Plain x-rays are no longer universally obtained in patients suspected of having SNSTs. They may demonstrate enlarged neural foramen, increased interpedicular distance, scalloping of posterior vertebral bodies, and thinning of pedicles. These nonspecific changes are due to the slow growth of the tumors over time causing bony remodeling. Some of these changes can be seen in NF-1 even without neurofibromas.25
Surgical Indications
Spinal NST is a surgical disease, and surgical excision is recommended in a majority of patients. Conservative management is usually reserved for patients who are very poor surgical candidates, are asymptomatic, or have minimally symptomatic lesions with neurofibromatosis and multiple tumors. In all sporadic cases, surgery is indicated for symptomatic lesions or large/growing asymptomatic lesions. This is because in most cases, the surgery is fairly straightforward for neurosurgeons adept in microsurgical techniques and there is no guarantee of improvement in neurologic symptoms after they occur.

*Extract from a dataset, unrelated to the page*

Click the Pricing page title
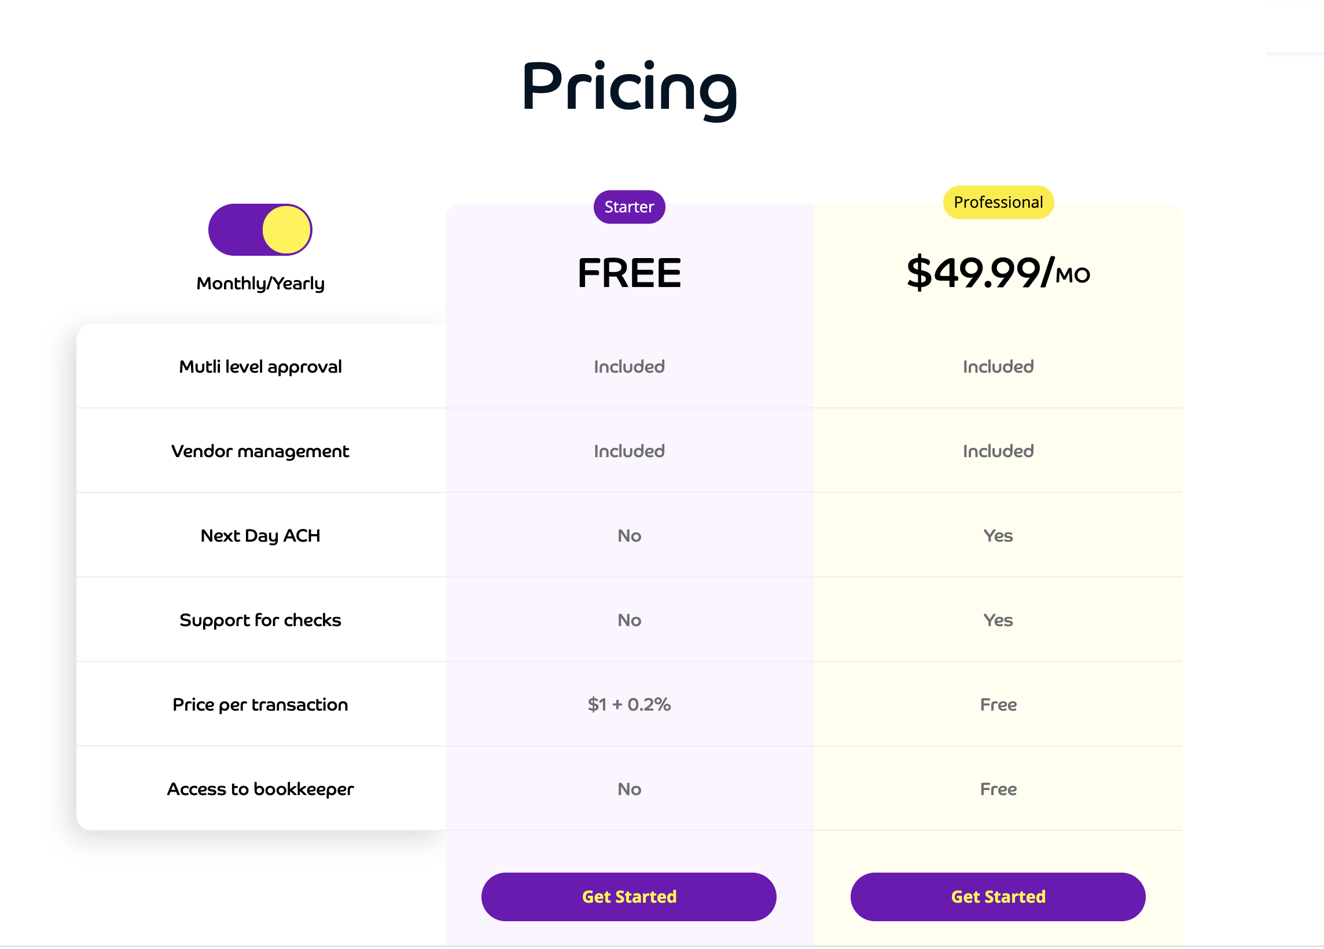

Radiation therapy or chemotherapy traditionally has no role in the management of benign SNSTs. More recently, fractionated stereotactic radiation with Cyberknife (Accuray, Sunnyvale, CA) has been shown to be helpful in these cases. In 2006, Dodd et al. published their results on treatment of 51 patients with Cyberknife. Of the 28 patients with more than 2 years follow-up, all had either stable (61%) or smaller (39%) tumors. One patient had radiation-induced myelopathy and three patients out of 51 needed surgery within 1 year of treatment due to worsening disease.26 The intermediate term follow-up had similar results.27 Cyberknife treatment is an alternative to surgery in patients who are poor surgical candidates, have multiple tumors with neurofibromatosis, or have recurrent progressive disease that is not amenable to safe resection. Surgery still remains the first line of treatment in these tumors. In cases of malignant spinal NSTs (MSNSTs), postoperative radiation is employed for local disease control. Chemotherapy is not very helpful in most of these cases.28 Outcome in malignant cases is very poor despite aggressive therapy.
Surgical Approaches
Intradural Tumors
Most SNSTs are intradural. Almost all of these tumors can be removed by a posterior approach, including those with a significant ventral component or small part going into the neural foramen. For large midline ventral tumors, anterior corpectomy and reconstruction comprise an option but this approach is challenging and very rarely needed.29 Standard techniques of laminectomy and microsurgery are employed for removal of the vast majority of these tumors. For cervical tumors with spinal cord compression, awake fiberoptic intubation is preferred. We monitor somatosensory evoked potentials (SSEPs) in both upper and lower extremities along with motor-evoked potentials (MEPs) during the surgery to recognize early threats to the spinal cord. Electrodes are placed by the neuromonitoring team after intubation, and baseline recordings are obtained. All our cases are implemented in prone position. A radiolucent table top is used in cases where instrumentation is being planned. We prefer Mayfield three-point skull fixation during the prone position to avoid any kind of pressure on the face or eyes. The patient is turned into prone position carefully with “spine precautions.” Adequate padding is confirmed at all bony prominences and genitals. The table is positioned in a way that the eyes are above the heart to avoid ovular venous congestion. It also enhances venous drainage in cervical operations. Care is also taken to free the lower chest and abdomen from any pressure to promote good respiratory excursions and prevent engorgement of epidural venous plexus.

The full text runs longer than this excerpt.